Your assignment: In the lines below, find the one that contains "Select the red 26 date cell" and write it out exactly, along with every line that follows it.
------ Study material ------
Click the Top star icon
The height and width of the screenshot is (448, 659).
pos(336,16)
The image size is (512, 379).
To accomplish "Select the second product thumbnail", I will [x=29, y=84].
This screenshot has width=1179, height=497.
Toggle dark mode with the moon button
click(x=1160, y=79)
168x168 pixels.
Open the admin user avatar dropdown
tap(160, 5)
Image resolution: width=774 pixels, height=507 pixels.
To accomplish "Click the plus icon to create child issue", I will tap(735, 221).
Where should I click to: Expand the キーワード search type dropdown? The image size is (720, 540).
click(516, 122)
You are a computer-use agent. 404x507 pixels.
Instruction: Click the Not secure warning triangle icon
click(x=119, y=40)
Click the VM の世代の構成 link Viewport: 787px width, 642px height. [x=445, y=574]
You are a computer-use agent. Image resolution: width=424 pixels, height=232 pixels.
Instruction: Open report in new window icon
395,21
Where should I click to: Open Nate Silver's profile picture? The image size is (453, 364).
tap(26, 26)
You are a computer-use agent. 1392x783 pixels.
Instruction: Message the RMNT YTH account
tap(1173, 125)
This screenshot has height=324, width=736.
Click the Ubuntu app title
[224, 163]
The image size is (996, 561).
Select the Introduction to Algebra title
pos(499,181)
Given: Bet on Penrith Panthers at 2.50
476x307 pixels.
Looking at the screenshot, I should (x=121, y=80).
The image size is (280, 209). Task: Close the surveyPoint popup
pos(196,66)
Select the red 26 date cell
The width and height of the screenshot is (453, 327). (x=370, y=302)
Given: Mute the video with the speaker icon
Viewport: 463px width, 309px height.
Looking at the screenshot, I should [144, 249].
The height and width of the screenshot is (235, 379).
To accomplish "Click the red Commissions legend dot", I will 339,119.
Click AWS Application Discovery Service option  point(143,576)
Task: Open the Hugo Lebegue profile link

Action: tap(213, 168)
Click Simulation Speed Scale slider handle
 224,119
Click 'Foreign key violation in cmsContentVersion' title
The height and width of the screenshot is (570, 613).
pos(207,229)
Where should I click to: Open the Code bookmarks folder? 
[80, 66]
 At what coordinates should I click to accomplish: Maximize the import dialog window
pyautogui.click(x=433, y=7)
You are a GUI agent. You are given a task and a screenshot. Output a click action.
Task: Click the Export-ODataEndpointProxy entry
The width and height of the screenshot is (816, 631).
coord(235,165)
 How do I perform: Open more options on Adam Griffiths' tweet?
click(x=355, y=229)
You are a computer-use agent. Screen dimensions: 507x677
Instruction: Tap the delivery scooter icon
------
Task answer:
Select the red 26 date cell
The width and height of the screenshot is (453, 327). (x=370, y=302)
Given: Mute the video with the speaker icon
Viewport: 463px width, 309px height.
Looking at the screenshot, I should [144, 249].
The height and width of the screenshot is (235, 379).
To accomplish "Click the red Commissions legend dot", I will 339,119.
Click AWS Application Discovery Service option  point(143,576)
Task: Open the Hugo Lebegue profile link

Action: tap(213, 168)
Click Simulation Speed Scale slider handle
 224,119
Click 'Foreign key violation in cmsContentVersion' title
The height and width of the screenshot is (570, 613).
pos(207,229)
Where should I click to: Open the Code bookmarks folder? 
[80, 66]
 At what coordinates should I click to accomplish: Maximize the import dialog window
pyautogui.click(x=433, y=7)
You are a GUI agent. You are given a task and a screenshot. Output a click action.
Task: Click the Export-ODataEndpointProxy entry
The width and height of the screenshot is (816, 631).
coord(235,165)
 How do I perform: Open more options on Adam Griffiths' tweet?
click(x=355, y=229)
You are a computer-use agent. Screen dimensions: 507x677
Instruction: Tap the delivery scooter icon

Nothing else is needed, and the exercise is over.